Similar with alignment. How do we know that a superhuman alignment solution would look reasonable to us instead of weird? (Also, for that matter, why would a more moral agent have better alignment solutions? Do you think that the blocker for good alignment solutions are that current alignment researchers are insufficiently virtuous to come up with correct solutions?)
Yes, I appreciate the complexities of morality when compared with intelligence but it's not something that we can in any way afford to ignore. It's an essential part of alignment, and if we can get narrow ASI behind it we may be able to sufficiently solve it before we arrive at AGI and full ASI.
I don't think this is an intelligence vs morality matter. It seems that we need to apply AI intelligence much more directly to better understanding and solving moral questions that have thus far proved too difficult for humans. Another part of this is that we don't need full consensus. All of the nations of the world have an extensive body of laws that not everyone agrees with but that are useful in ensuring the best welfare of their citizens. Naturally I'm not defending laws that disenfranchise various groups like women, but our system of laws shows that much can be done by agreeing upon various moral questions.

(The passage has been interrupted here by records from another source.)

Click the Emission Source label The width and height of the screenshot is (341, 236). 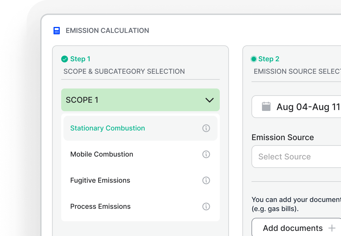pyautogui.click(x=283, y=137)
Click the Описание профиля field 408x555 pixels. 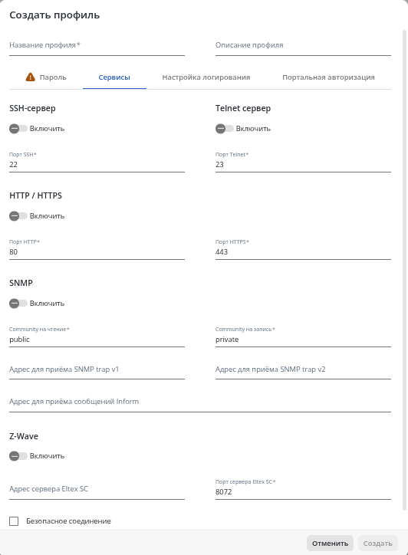[303, 45]
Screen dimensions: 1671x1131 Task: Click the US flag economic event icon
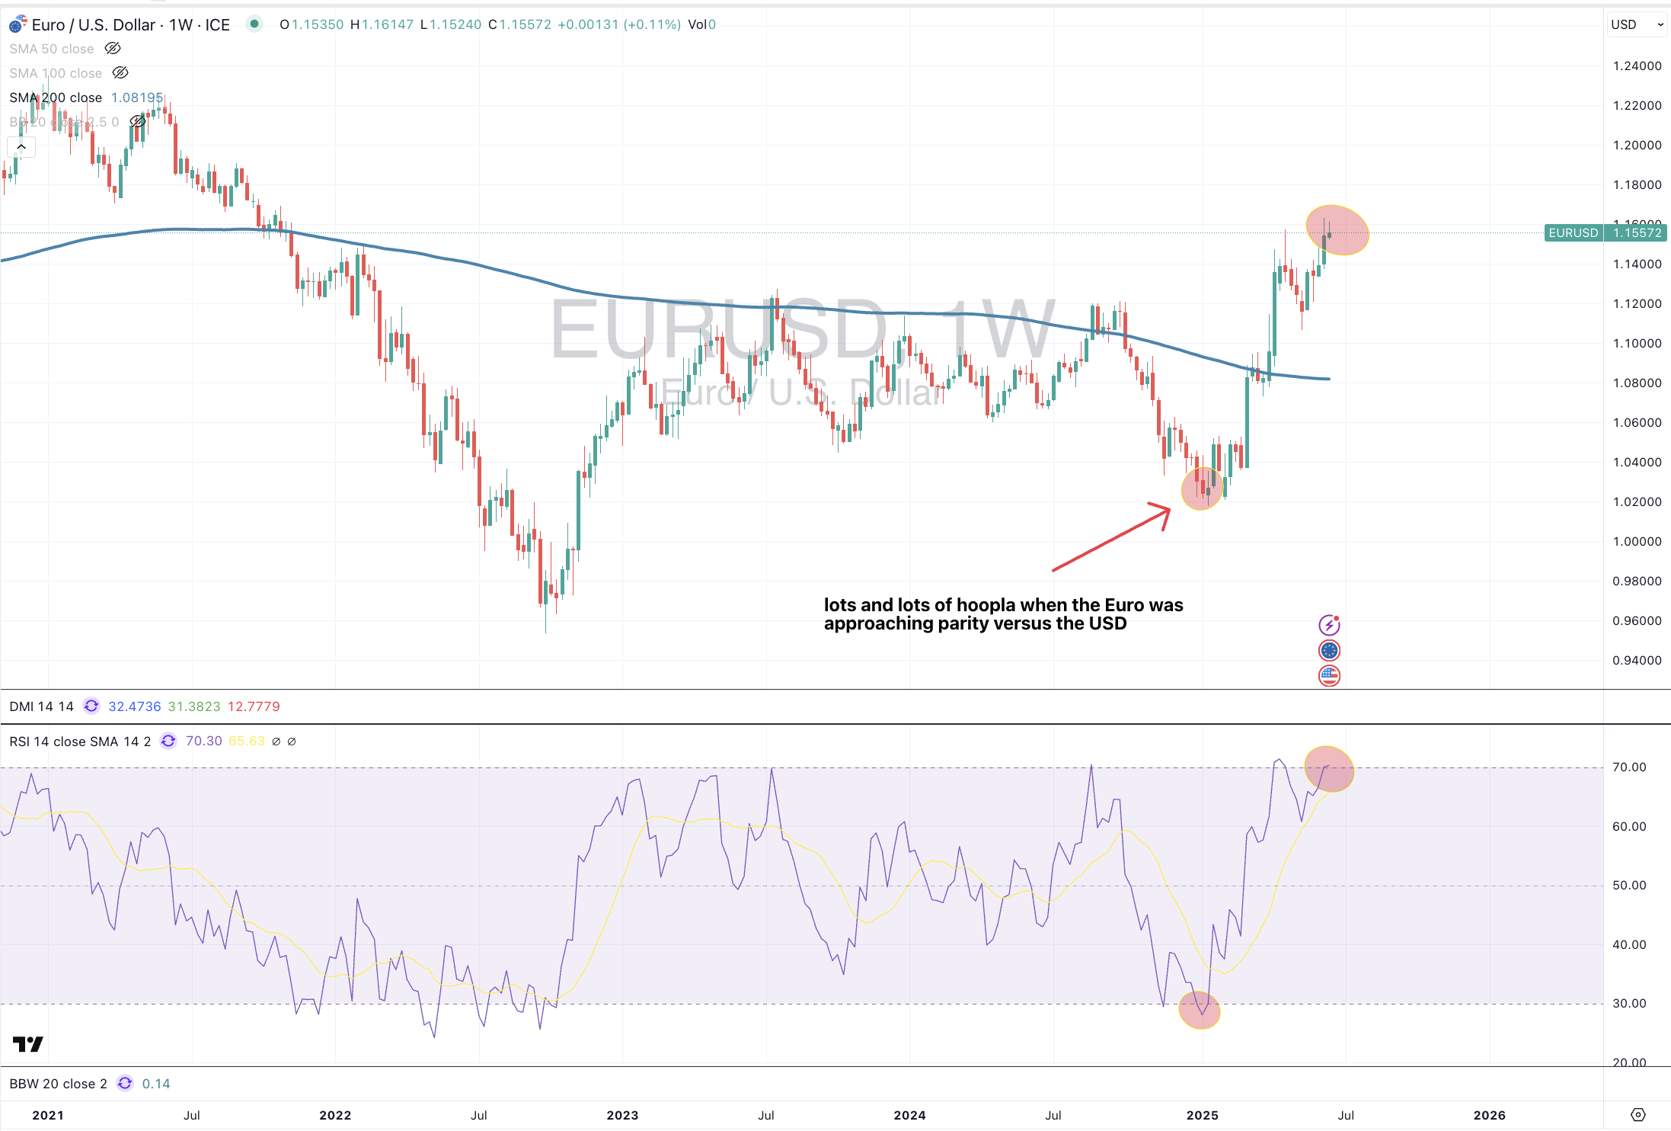coord(1329,675)
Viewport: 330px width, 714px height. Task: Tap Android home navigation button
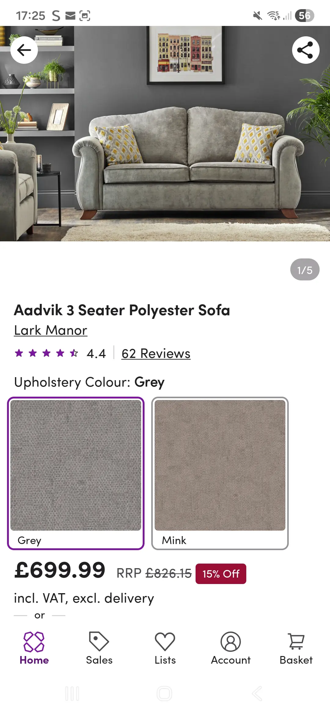[164, 694]
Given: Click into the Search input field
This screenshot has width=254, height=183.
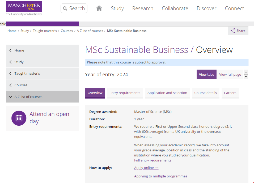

I think a lot of AI's success with this will depend on logic and reasoning algorithms. For example 99% of Americans eat animal products notwithstanding the suffering that those animals endure in factory farms. While there may not be consensus on the cruelty of this practice, the logic and reasoning behind it being terribly cruel could not be more clear.
Yes, I do believe that we humans need to ramp up our own morality in order to better understand what AI comes up with. Perhaps we need it to also help us do that.
Media-driven fears about AI causing major havoc that includes human extinction have as their foundation the fear that we will not solve alignment before we reach AGI. What hasn't been sufficiently appreciated is that alignment is most fundamentally about morality.
This is where narrow AI systems trained to understand morality hold great promise. We humans may not have the intelligence to sufficiently solve alignment but by creating narrow AI systems that understand and advance morality we can solve it sooner.
Since our greatest alignment fears are about when we reach artificial super-intelligence, (ASI) perhaps narrow morality-focused ASIs should take the lead on that work. Narrow AI systems already approach top level legal and medical expertise. And because progress in those two domains is so rapid, we can expect major advances in the next few years.
We can develop a top level narrow super-intelligent AI that advances the morality at the heart of alignment. Such a system might be dubbed Narrow Artificial Moral Super-intelligence, or NAMSI.
Some developers like Stability AI understand the advantage of developing narrow AI rather than working on more ambitious, but less attainable, AGI. In fact Stability's business model is about selling narrow AI to countries and corporations.
A question we face as a global society is to what might we best apply AI? Considering the absolute necessity of solving alignment and appreciating that morality is our central challenge here, developing NAMSI may prove our most promising application as we near AGI.
But why go for narrow artificial moral super-intelligence rather than simply artificial moral intelligence? Because this is within our grasp. While morality has great complexities that challenge humans, our success with narrow legal and medical AI tells us something. We have reason to be confident that if we train AI systems to better understand the workings of morality, we can expect that they will achieve a level of expertise in this domain that far exceeds our own. This expertise could then guide them in more effectively solving alignment than what seems currently possible through human intelligence.